Saut hors de l'eau © Guylaine Marchand
Espionnage en surface © Guylaine Marchand
Escorte © Guylaine Marchand

Transects

Au cours de mon expérience, nous avons effectué plusieurs heures de transect afin de recenser et d’identifier les différentes espèces de mammifères marins, d’extraire des enregistrements sonores à l’aide d’un hydrophone et d’extirper des déchets de toutes sortes flottant sur la mer. Parmi les divers mammifères marins que nous avons échantillonnés, nous relevons quatre espèces de dauphins : le dauphin à bec étroit (Steno bredabensis), le dauphin tacheté (Stenella attenuata), le grand dauphin (Tursiops truncatus), et  le cachalot nain (Kogia sima), ainsi que des épaulards et des rorquals à bosse.

Migration

Dès novembre, nous avons constaté la présence de plusieurs baleines à bosse qui commençait leur séjour dans la baie. La plupart de ces dernières arrivent d’une longue migration de la Californie et de l’Alaska ainsi que de la Colombie-Britannique. Elles viennent ici pour se reproduire et pour donner naissance après une gestation d’environ onze mois.
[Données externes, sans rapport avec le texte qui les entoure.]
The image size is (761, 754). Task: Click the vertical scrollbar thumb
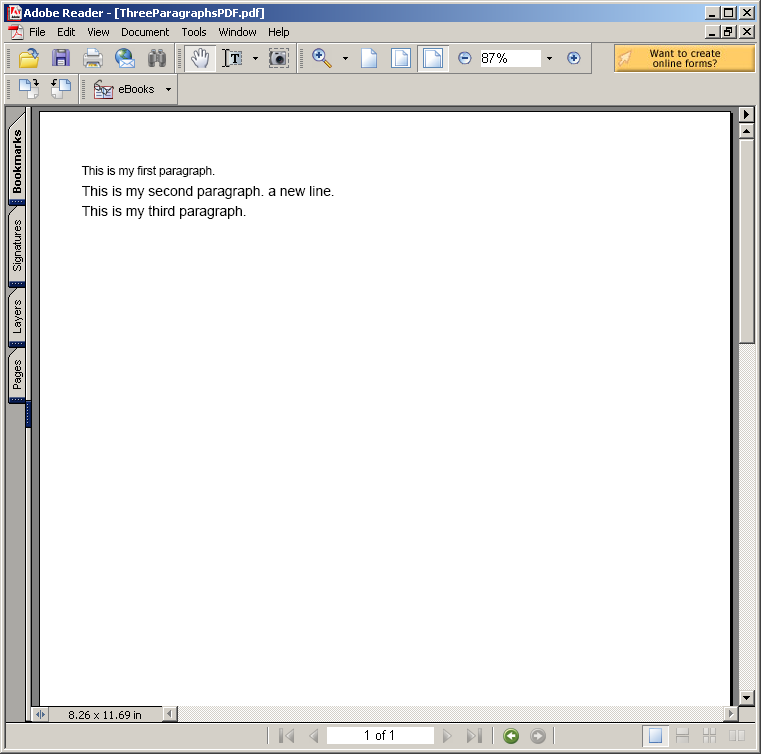point(746,241)

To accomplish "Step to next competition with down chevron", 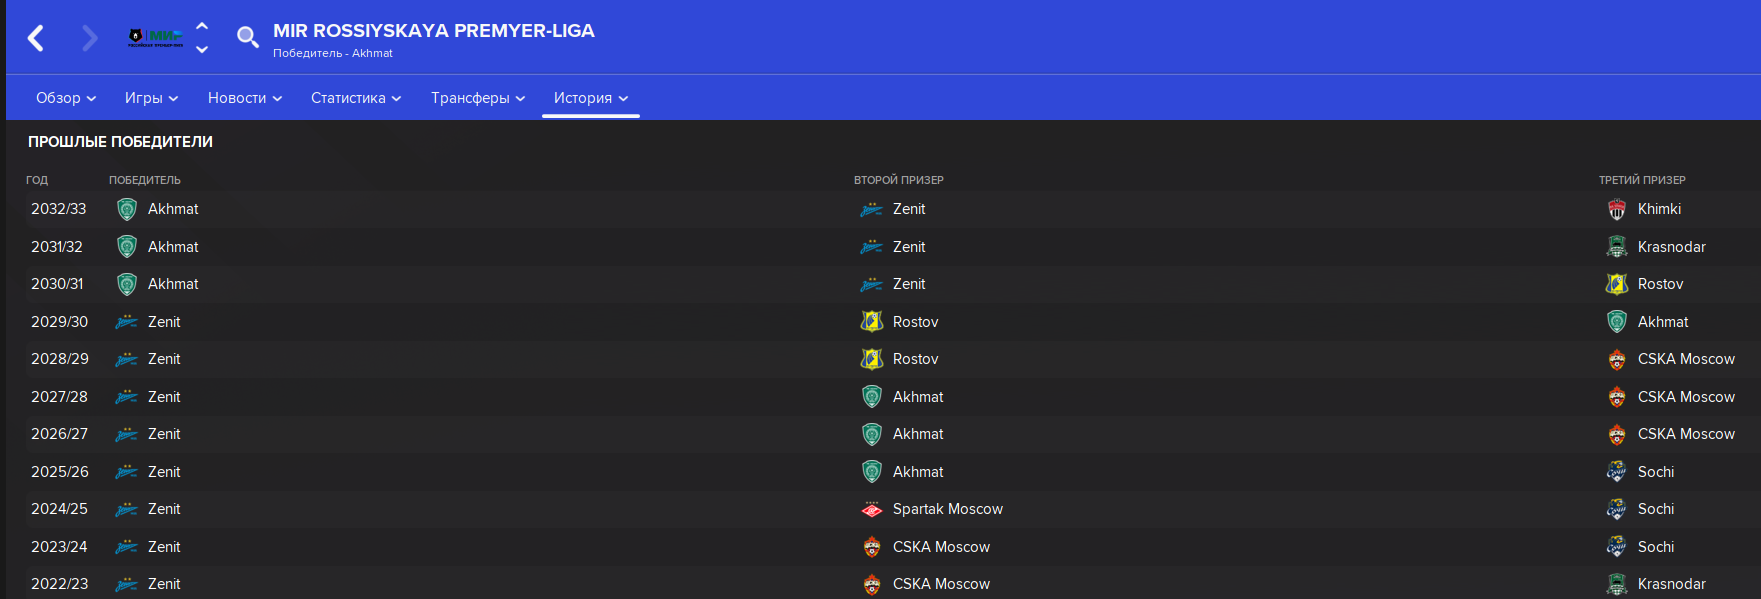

Pour certaines, leur long périple n’est pas de tout repos. En effet, le 5 décembre vers 15h00, nous avons découvert une baleine empêtrée dans des cordages. La bouée à l’extrémité du cordage venait des États-Unis selon une membre de l’équipage du bateau de recherche. D’après cette dernière, cela devait faire au moins 3 mois qu’elle était empêtrée, puisque des parasites couvraient l’entièreté de son corps. Elle avait peine à avancer.

Le GRIMMA est membre du RABEN Whale Disentanglement Network, nous nous sommes donc efforcés de documenter la situation autant que possible en attendant l’équipe de coordination et l’équipe de sauvetage. Vers 18h00, nous avons reçu un message de l’équipe de coordination indiquant que la baleine était maintenant libre de ce cordage qui mesurait 140 mètres de long. Une nageoire pectorale, sa caudale et son corps étaient enroulés par le cordage. Nous étions tous soulagés de savoir que cet individu pourra se déplacer librement à nouveau. C’est désolant de constater que les dangers qui guettent ces mammifères marins durant leurs migrations sont souvent de causes humaines.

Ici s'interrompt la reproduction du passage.